Required task 1.
List each single word that the passage on miracles places in quotation marks.
Required task 2.
From the passage on miracles, extract the text word for word, starting at "Now, as Christians, we" and ending at "that’s playing God.".
Required task 3.
Extend the passage on Christian belief in miracles, picking up after its final sentence.

Text provided.
-----

One may be tempted to bring in the Creation-related debates here, but let’s stay on topic with “spiritual practices,” rather than biblical interpretation.

Now, as Christians, we do believe in miracles; sometimes things happen that science cannot explain.  What is egotistical and unbiblical, however, is believing in miracles-on-demand.  How often do you hear things like “Pray/do this and Go will bless you” on the internet?  Have you ever heard someone talk about how you “unlock” God’s blessings in your life?  Have you ever heard someone “declare” a healing or something else “in the name of Jesus”?  These are all examples of mere men usurping God’s unique claim to working miracles.  God alone is supernatural (literally, “above nature”); it is egotistical and sinful, besides anti-scientific, to lay claim to the working of miracles through any human means, even through “faith.”  That isn’t being spiritual, that’s playing God.

-----

Material.
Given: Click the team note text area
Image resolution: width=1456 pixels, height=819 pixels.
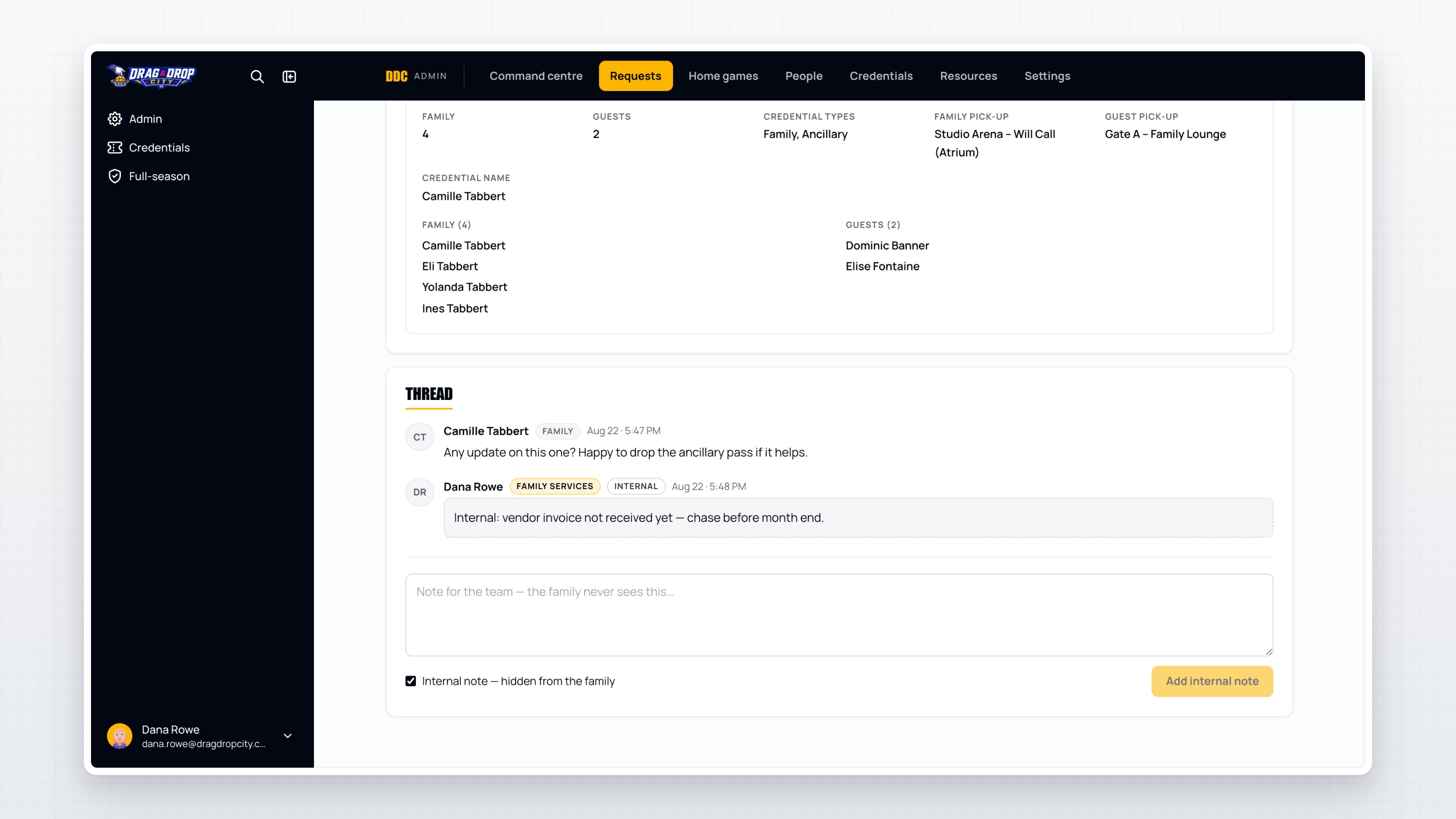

-----

Written answer 1.
unlock
declare
faith

Written answer 2.
Now, as Christians, we do believe in miracles; sometimes things happen that science cannot explain.  What is egotistical and unbiblical, however, is believing in miracles-on-demand.  How often do you hear things like “Pray/do this and Go will bless you” on the internet?  Have you ever heard someone talk about how you “unlock” God’s blessings in your life?  Have you ever heard someone “declare” a healing or something else “in the name of Jesus”?  These are all examples of mere men usurping God’s unique claim to working miracles.  God alone is supernatural (literally, “above nature”); it is egotistical and sinful, besides anti-scientific, to lay claim to the working of miracles through any human means, even through “faith.”  That isn’t being spiritual, that’s playing God.

Written answer 3.
Last Word

It’s worth pointing out at the end, now, that true Christian spirituality is biblical, sensible, healthy, and balanced.  To grab a word more often used in a New Age context, Christian spirituality is holistic.  It engages the mind, the heart, the body, and the soul.  Oftentimes false spirituality can be easily identified by its playing of some parts of the human being against another: pitting the heart against the mind, emphasizing the intellect and neglecting the emotion, discounting the significance of the body and physicality in worship, or any other combination of conflict within the human person.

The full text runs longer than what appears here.